Renaissance master painter Pieter Bruegel the Elder, is getting the first-ever retrospective at the Kunsthistorishes Museum in Vienna through Jan.13 to celebrate the 450th anniversary of his death. One may wonder why it took so long to honor a painter whose work was collected by kings. That's not the only question his story raises. But first, about the show.
Detail man
The Kunsthistorishes Museum is presenting more than half of Bruegel's output - 27 paintings and 60 drawings and prints. It's a veritable treasury full of his characteristically crowded panoramas of people and landscapes in meticulous detail – borrowed from 30 private and public collections worldwide.
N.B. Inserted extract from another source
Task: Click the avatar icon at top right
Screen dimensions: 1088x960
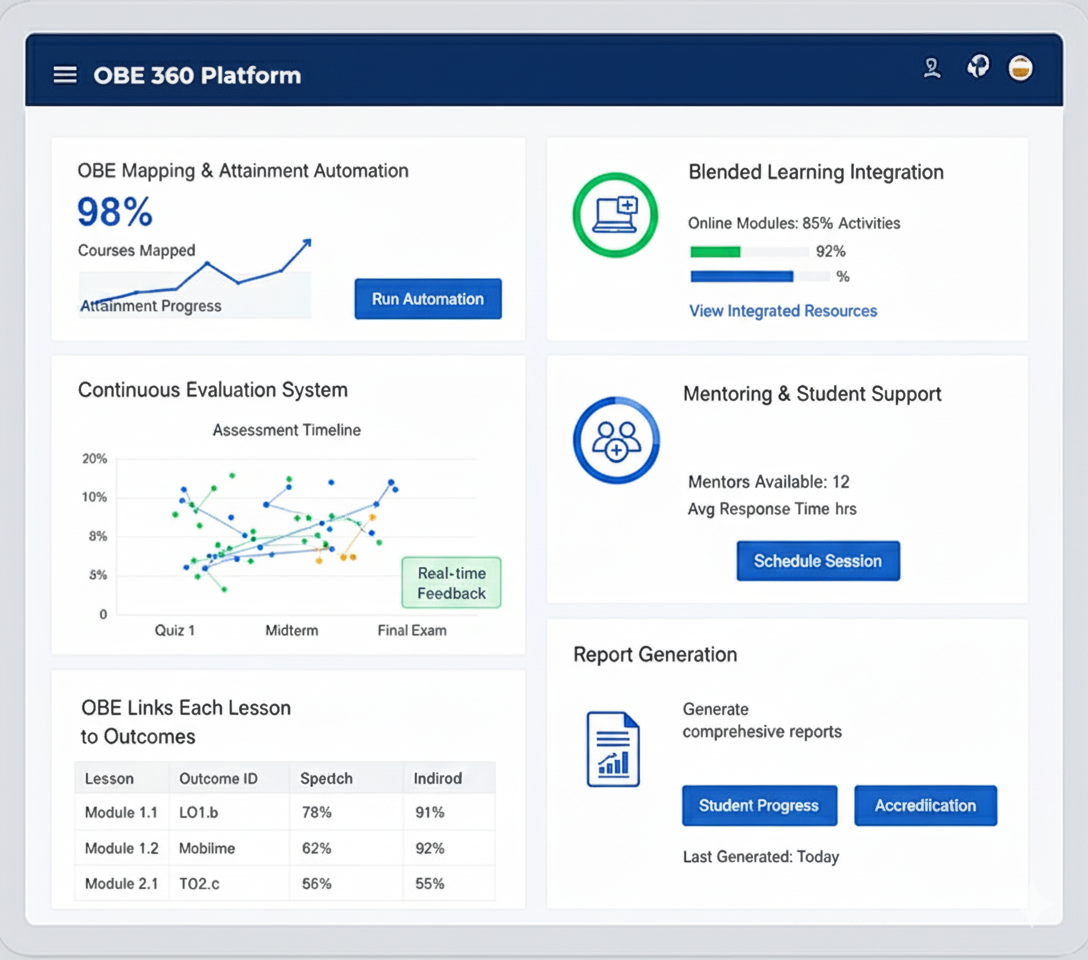Action: (1019, 70)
Only the Metropolitan Museum of Art refused to loan its Bruegel - “Harvesters,” said exhibit co-curator Sabine Penot. But there's still plenty to see. As he told AFP news agency, “Never before have so many of his works been gathered in one place.” The other curator, Manfred Sellink, who directs the Royal Museum of Fine Arts in Antwerp, Belgium, added that Bruegel's works are always popular because “he succeeds in portraying astonishingly precise detail with a literally cinematographic field of vision.” So again the question, why hasn't there been a comprehensive exhibit of his work before this?
Split personality
Another distinction to Bruegel's work besides the detail and sweeping vistas is that he didn't bare any bodies in his work the way so many other other Flemish artists did, like Peter Paul Rubens.
Not that he avoided depicting intimacy and couplings, but he did it in unsuspected ways, and often in comical ways, which brings up questions about his persona. While the Kunsthistorishes Museum exhibit material says that little is known of Bruegel's life, I spotted this tidbit in art historian Carl van Mander's Book “Schilder-Boeck” published in 1618 about the life and work of 250 painters: “He had two sides.
He was a quiet and able man who did not talk much but was the jovial company, and he loved to frighten people, often his own pupils, with all kinds of ghostly tricks and pranks that he played.” By seeing Bruegel as a jokester, did Mander unwittingly provided a clue to why it took 450 years to give the artist a retrospective?
Did museums not know how to present him because Mander saw him as some dippy version of another detail man - Hieronymus Bosch?
Rave review
The Guardian art critic Jonathan Jones sees Bruegel's work in an altogether different way - as more human and generous than anyone else”s including Rembrandt and Picasso who he tagged too self-absorbed. “Bruegel painted you and me and everyone.” He clearly loved people and captured their variety. Citing “Hunters in the Snow,” Jones pointed to the skating children and adults, saying, “His paintings are worlds. Each one is abundant enough to look at for hours and keep coming back to all your life.” Given that, I'm still asking why it took 450 years to mount this show.
An answer
Curator Penot unintentionally answered my question by telling the AFP that bringing together so many Bruegel works into a single exhibition took six years – likely because exhibit examples came from so many different public and private collections He called the show “something of a miracle.”